- Records provided -
====================

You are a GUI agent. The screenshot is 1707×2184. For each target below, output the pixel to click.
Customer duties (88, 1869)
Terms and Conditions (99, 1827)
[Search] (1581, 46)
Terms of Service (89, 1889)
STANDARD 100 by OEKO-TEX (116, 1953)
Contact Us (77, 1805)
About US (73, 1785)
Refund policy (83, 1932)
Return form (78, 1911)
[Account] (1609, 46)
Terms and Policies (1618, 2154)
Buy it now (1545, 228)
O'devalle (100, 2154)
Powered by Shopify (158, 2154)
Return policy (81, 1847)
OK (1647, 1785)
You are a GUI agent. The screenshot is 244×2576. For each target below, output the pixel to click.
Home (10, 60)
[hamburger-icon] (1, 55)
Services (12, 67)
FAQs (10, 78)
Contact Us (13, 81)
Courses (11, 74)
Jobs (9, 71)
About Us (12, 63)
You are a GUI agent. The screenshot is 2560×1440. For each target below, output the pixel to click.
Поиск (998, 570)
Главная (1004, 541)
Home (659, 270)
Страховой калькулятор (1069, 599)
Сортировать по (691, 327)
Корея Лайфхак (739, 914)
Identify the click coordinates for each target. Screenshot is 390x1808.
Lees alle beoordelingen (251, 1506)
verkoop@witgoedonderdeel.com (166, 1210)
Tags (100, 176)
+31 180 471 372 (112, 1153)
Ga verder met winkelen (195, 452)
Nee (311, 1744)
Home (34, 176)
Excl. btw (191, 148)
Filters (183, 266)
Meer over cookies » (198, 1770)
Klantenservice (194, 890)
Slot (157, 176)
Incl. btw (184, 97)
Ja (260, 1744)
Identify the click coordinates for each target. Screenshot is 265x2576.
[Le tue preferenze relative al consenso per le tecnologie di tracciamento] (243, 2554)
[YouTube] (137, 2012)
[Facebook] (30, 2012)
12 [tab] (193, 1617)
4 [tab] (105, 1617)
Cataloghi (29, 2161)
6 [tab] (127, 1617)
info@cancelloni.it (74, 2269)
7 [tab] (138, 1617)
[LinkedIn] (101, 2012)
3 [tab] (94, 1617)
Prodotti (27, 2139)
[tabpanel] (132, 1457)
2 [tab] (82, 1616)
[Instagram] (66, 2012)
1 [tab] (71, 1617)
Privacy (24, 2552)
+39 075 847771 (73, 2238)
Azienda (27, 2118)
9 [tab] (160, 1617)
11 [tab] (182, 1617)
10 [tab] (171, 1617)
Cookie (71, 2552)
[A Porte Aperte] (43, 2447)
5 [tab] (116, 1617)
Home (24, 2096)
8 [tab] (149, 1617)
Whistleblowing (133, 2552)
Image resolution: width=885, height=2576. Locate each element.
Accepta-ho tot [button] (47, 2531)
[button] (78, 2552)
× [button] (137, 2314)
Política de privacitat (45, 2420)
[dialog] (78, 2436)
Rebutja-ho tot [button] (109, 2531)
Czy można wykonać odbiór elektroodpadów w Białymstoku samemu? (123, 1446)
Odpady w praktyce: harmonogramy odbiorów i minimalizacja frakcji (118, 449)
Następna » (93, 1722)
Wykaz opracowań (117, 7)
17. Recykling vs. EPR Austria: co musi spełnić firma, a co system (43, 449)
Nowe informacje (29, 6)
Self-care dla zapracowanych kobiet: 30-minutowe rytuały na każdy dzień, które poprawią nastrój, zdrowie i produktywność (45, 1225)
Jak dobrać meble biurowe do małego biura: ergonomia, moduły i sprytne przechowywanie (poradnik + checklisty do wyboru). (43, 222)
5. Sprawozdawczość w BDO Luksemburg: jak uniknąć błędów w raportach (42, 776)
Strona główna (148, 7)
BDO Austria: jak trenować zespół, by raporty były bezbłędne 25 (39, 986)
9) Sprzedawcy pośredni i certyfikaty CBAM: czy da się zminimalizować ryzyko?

====================

- How to complete this task -
Look through the material and copy each line that has "Terms".

- Exercise output -
Terms and Conditions (99, 1827)
Terms of Service (89, 1889)
Terms and Policies (1618, 2154)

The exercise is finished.